Stated problem:
Reproduce every one of the records below word for word, leaving out the pictures.

(Entries on locating words and elements)
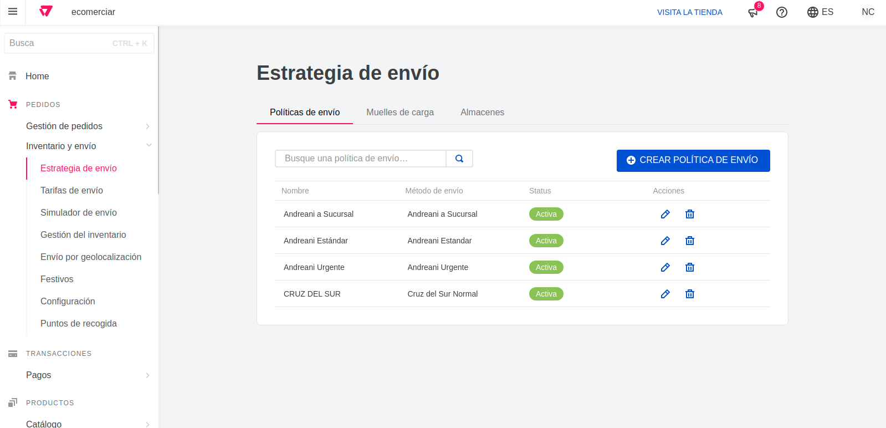This screenshot has width=886, height=428.
Task: Click the VTEX logo
Action: [x=46, y=12]
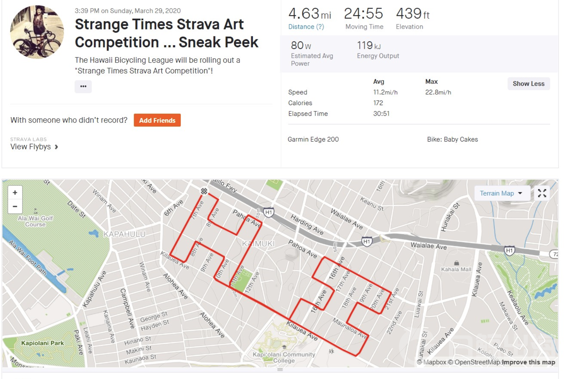The image size is (564, 379).
Task: Open the three-dots more options menu
Action: 83,87
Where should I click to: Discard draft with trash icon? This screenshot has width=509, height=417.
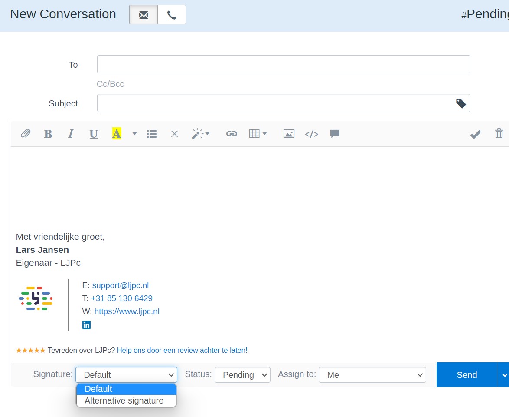499,134
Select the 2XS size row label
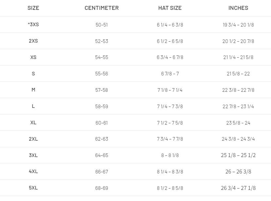The height and width of the screenshot is (201, 271). point(33,41)
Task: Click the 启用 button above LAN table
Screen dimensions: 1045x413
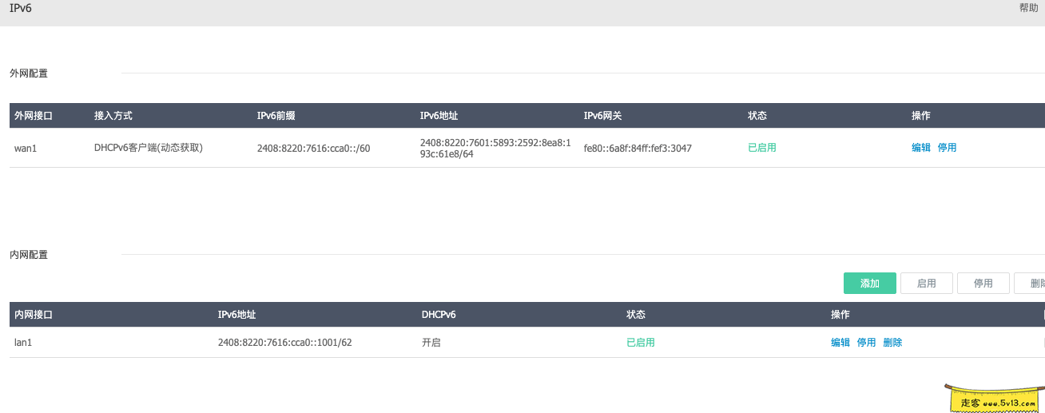Action: pos(927,284)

Expected answer:
This screenshot has width=886, height=428.
Task: Click the VTEX logo
Action: [x=46, y=12]
The image size is (564, 379).
Task: Open the three-dots more options menu
Action: 83,87
Where should I click to: Discard draft with trash icon? This screenshot has width=509, height=417.
499,134
Select the 2XS size row label
The height and width of the screenshot is (201, 271). point(33,41)
Task: Click the 启用 button above LAN table
Screen dimensions: 1045x413
Action: pos(927,284)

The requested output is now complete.